> _STATED PROBLEM 1_: Transcribe the savings-targets article, everything from "Savings Targets by" down to "entire net worth.".
> _STATED PROBLEM 2_: In the records, repeat everything word for word from the line containing "Viewport: 820px width, 432px height." down to the line containing "Click the 'Drug", including both of those lines.

> _DOCUMENT EXTRACT_:
+ + +

Savings Targets by Age: How much should you save by age 30, 40, 50, or 60 in Singapore - Her Wealth Journal (2024)

How much you should have in savings is a common question asked among many Singaporeans.

“How much should I have by 30, 40, 50, or 60 years old?”

What Constitutes for “Savings”?

The “saving” guidelines that we are using in this blog post include your entire net worth.

This includes your investments in stocks or through Robo-advisors, CPF, and even your HDB value.

If you’re interested to read more about how to calculate your net worth, you can check out this link here.

How much you should save at 30, 40, 50 or 60

To come up with savings each of us should have by 30, 40, 50, or 60 years old, let’s work backward…

One should have at least 25 times your annual expenses at retirement. You can adjust this amount accordingly, depending on the age you want to retire. Those who want to retire earlier at 45, 50, or 55 will have to compensate for additional years without income.

For this example, let us use the statutory retirement age of 65, the minimum age to start claiming CPF Life payouts. This means that we should have 25 times our annual expenses at 65 years old.

  • By age 30: 3 times your annual expenses.If you spend $20,000 per year, you should have $60,000 by your 30th birthday.
  • By age 40: 8 times your annual expenses.
  • By age 50: 15 times your annual expenses.
  • By age 60: 20 times your annual expenses.
  • By age 65: 25 times your annual expenses.

+ + +

> _SOURCE RECORDS_:
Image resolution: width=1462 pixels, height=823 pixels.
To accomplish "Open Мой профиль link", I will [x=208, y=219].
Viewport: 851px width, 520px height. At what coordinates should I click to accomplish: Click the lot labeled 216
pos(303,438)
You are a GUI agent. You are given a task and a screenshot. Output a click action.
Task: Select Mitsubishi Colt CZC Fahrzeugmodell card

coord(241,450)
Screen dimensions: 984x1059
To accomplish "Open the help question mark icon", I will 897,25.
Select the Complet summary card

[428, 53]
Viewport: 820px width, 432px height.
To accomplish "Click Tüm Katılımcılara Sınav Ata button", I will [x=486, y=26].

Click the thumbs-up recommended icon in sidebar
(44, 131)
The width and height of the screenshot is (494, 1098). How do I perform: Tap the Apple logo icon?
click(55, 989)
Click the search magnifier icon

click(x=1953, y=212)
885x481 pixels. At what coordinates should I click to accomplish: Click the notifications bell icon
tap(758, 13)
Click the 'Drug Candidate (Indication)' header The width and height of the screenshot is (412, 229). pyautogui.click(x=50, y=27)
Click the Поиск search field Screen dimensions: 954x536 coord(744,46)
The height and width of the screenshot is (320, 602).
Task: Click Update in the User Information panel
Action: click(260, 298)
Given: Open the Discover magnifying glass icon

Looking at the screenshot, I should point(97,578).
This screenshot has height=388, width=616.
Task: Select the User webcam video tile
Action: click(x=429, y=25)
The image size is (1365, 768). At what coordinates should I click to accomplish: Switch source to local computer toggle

+ + +

> _FINISHED ANSWER 1_:
Savings Targets by Age: How much should you save by age 30, 40, 50, or 60 in Singapore - Her Wealth Journal (2024)

How much you should have in savings is a common question asked among many Singaporeans.

“How much should I have by 30, 40, 50, or 60 years old?”

What Constitutes for “Savings”?

The “saving” guidelines that we are using in this blog post include your entire net worth.

> _FINISHED ANSWER 2_:
Viewport: 820px width, 432px height.
To accomplish "Click Tüm Katılımcılara Sınav Ata button", I will [x=486, y=26].

Click the thumbs-up recommended icon in sidebar
(44, 131)
The width and height of the screenshot is (494, 1098). How do I perform: Tap the Apple logo icon?
click(55, 989)
Click the search magnifier icon

click(x=1953, y=212)
885x481 pixels. At what coordinates should I click to accomplish: Click the notifications bell icon
tap(758, 13)
Click the 'Drug Candidate (Indication)' header The width and height of the screenshot is (412, 229). pyautogui.click(x=50, y=27)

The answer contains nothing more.